Companies have not had to work hard to get employees to embrace the new plans. All they had to do was point to the superior long-term returns of the stock market, implicitly promising employees greater benefits at retirement than they could expect from a traditional pension. No small factor in bolstering the popularity of the newer plans was the fact that just as the first 401(k) accounts appeared in 1982, the stock market began an 18-year up swing.

However, the Defined Contribution plans lack the protections of the Defined Benefit plans. The Defined Benefit plans have a guaranteed benefit and federal insurance to protect retirees if the company goes bankrupt. The huge losses on retirement savings of workers at Enron and other troubled companies have focused attention on the vulnerability of the Defined Contribution plans.

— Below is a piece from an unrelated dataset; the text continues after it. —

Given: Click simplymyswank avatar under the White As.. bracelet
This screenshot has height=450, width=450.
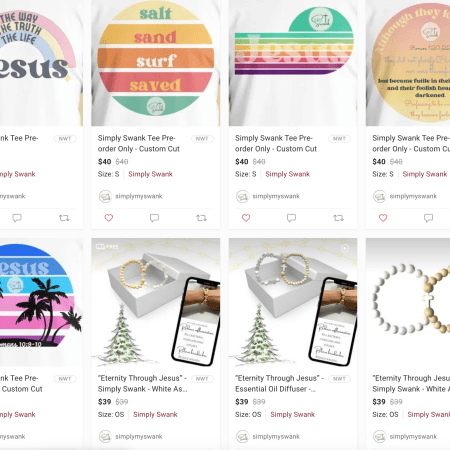Looking at the screenshot, I should [105, 437].
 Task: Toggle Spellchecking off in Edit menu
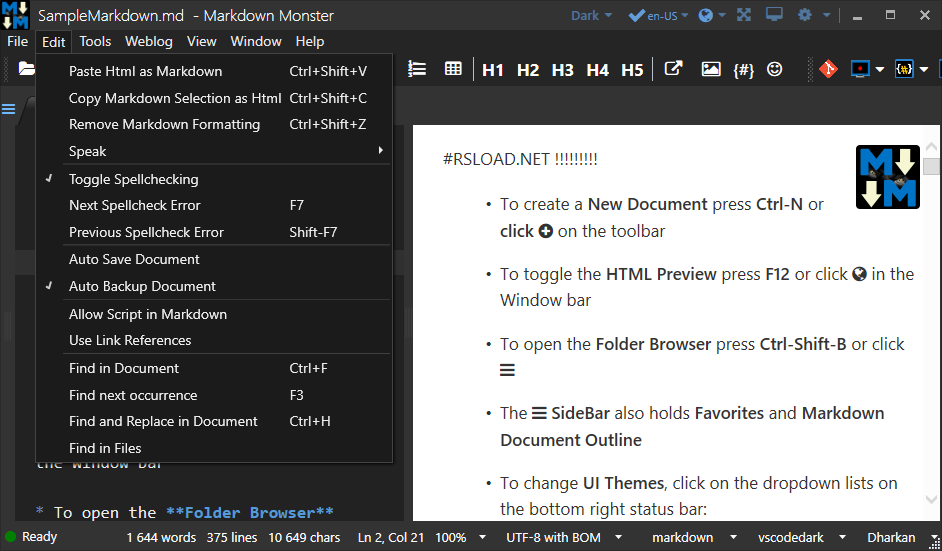pyautogui.click(x=133, y=179)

In 1998, the most recent year for which the Labor Department has released data, company-sponsored retirement accounts had assets of $4 trillion. About half of those assets were in traditional Defined Benefit pension plans, which enroll roughly 40 million employees, more than half of them still working. The other $2 trillion was in defined-contribution plans, like 401(k)'s, profit sharing and stock-bonus plans, which provide no guaranteed benefit. Over 55 million employees, are covered by those plans, with 88% of those still working.

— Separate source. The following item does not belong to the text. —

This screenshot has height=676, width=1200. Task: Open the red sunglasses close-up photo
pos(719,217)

The new plans are also growing much faster. From their start in 1982, 401(k) plans surged to $1.5 trillion in 1998. Roughly three of every four new dollars invested in corporate retirement plans goes into 401(k)'s, and two out of three active workers who are covered by a retirement plan are responsible for directing the investment of their assets.

According to the most recent data, companies were still the primary contributors to retirement programs of all types in 1998, accounting for 50 percent of new money flowing into the plans. Nearly a decade earlier, in 1989, companies contributed 70 percent. Those percentages include contributions in the form of company stock.

Experts agree, that by the year 2000, workers have surpassed companies as the primary contributors to pension and retirement plans. The shift in who is responsible for financing retirement reflects a broader change in thinking both in the corporate world and society at large. Various studies have found workers are not contributing enough to their accounts to pay for retirement, and they are doing things like borrowing from their accounts, inevitably lowering their potential returns.

Though Congress has taken up retirement policy in the aftermath of Enron, most of the proposed changes involve how much employees have in company stock and when they can move it. Moreover, many big companies, which cover the majority of employees enrolled in retirement programs, have indicated that they oppose all but the smallest changes in the current system.

None of the proposals address some of the more fundamental issues. Less than two-thirds of all working Americans are employed by companies that sponsor a retirement plan, and only 52 percent of all employees participate in retirement or pension plans. Excluding government employees, the numbers are even lower. Only 47 percent of employees have anything other than Social Security awaiting them at retirement.